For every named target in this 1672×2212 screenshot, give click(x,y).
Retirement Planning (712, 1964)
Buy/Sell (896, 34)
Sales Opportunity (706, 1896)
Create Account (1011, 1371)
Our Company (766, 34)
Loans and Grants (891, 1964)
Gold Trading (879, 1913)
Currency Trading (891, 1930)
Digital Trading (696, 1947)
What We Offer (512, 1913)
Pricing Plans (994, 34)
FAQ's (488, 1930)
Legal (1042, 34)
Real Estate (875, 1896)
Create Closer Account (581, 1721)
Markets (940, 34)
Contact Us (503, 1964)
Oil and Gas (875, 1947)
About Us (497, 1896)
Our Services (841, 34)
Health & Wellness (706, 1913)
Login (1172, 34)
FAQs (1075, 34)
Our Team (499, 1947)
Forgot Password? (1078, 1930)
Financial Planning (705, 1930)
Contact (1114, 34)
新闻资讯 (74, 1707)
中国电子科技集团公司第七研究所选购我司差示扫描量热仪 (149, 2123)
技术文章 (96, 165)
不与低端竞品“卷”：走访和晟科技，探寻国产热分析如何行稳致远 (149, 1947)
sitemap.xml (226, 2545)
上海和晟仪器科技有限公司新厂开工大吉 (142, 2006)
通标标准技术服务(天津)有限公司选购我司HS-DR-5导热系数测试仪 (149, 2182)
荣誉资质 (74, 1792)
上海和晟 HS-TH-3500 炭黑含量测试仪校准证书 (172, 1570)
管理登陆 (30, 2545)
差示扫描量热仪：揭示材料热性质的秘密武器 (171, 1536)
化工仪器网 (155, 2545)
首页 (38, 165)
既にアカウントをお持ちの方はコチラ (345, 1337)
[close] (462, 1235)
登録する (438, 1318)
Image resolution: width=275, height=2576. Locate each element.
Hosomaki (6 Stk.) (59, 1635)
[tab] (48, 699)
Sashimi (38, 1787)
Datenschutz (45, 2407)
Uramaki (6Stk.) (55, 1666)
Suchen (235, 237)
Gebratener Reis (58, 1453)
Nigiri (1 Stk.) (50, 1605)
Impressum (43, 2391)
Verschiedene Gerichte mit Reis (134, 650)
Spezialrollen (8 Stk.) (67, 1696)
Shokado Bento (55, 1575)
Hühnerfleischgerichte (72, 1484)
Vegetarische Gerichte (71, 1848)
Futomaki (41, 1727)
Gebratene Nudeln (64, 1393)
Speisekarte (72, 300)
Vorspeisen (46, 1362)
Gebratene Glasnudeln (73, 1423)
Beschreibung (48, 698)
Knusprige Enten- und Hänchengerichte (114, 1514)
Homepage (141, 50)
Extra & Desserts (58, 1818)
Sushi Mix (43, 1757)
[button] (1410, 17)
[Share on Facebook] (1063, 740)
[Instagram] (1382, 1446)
______________________________
[Brief]: Find "Login (1172, 34)" in the material above; set down exactly the line holding it and every line after it, through the last, and no others.

[Exercise response]:
Login (1172, 34)
FAQs (1075, 34)
Our Team (499, 1947)
Forgot Password? (1078, 1930)
Financial Planning (705, 1930)
Contact (1114, 34)
新闻资讯 (74, 1707)
中国电子科技集团公司第七研究所选购我司差示扫描量热仪 (149, 2123)
技术文章 (96, 165)
不与低端竞品“卷”：走访和晟科技，探寻国产热分析如何行稳致远 (149, 1947)
sitemap.xml (226, 2545)
上海和晟仪器科技有限公司新厂开工大吉 (142, 2006)
通标标准技术服务(天津)有限公司选购我司HS-DR-5导热系数测试仪 (149, 2182)
荣誉资质 (74, 1792)
上海和晟 HS-TH-3500 炭黑含量测试仪校准证书 (172, 1570)
管理登陆 (30, 2545)
差示扫描量热仪：揭示材料热性质的秘密武器 (171, 1536)
化工仪器网 (155, 2545)
首页 (38, 165)
既にアカウントをお持ちの方はコチラ (345, 1337)
[close] (462, 1235)
登録する (438, 1318)
Image resolution: width=275, height=2576. Locate each element.
Hosomaki (6 Stk.) (59, 1635)
[tab] (48, 699)
Sashimi (38, 1787)
Datenschutz (45, 2407)
Uramaki (6Stk.) (55, 1666)
Suchen (235, 237)
Gebratener Reis (58, 1453)
Nigiri (1 Stk.) (50, 1605)
Impressum (43, 2391)
Verschiedene Gerichte mit Reis (134, 650)
Spezialrollen (8 Stk.) (67, 1696)
Shokado Bento (55, 1575)
Hühnerfleischgerichte (72, 1484)
Vegetarische Gerichte (71, 1848)
Futomaki (41, 1727)
Gebratene Nudeln (64, 1393)
Speisekarte (72, 300)
Vorspeisen (46, 1362)
Gebratene Glasnudeln (73, 1423)
Beschreibung (48, 698)
Knusprige Enten- und Hänchengerichte (114, 1514)
Homepage (141, 50)
Extra & Desserts (58, 1818)
Sushi Mix (43, 1757)
[button] (1410, 17)
[Share on Facebook] (1063, 740)
[Instagram] (1382, 1446)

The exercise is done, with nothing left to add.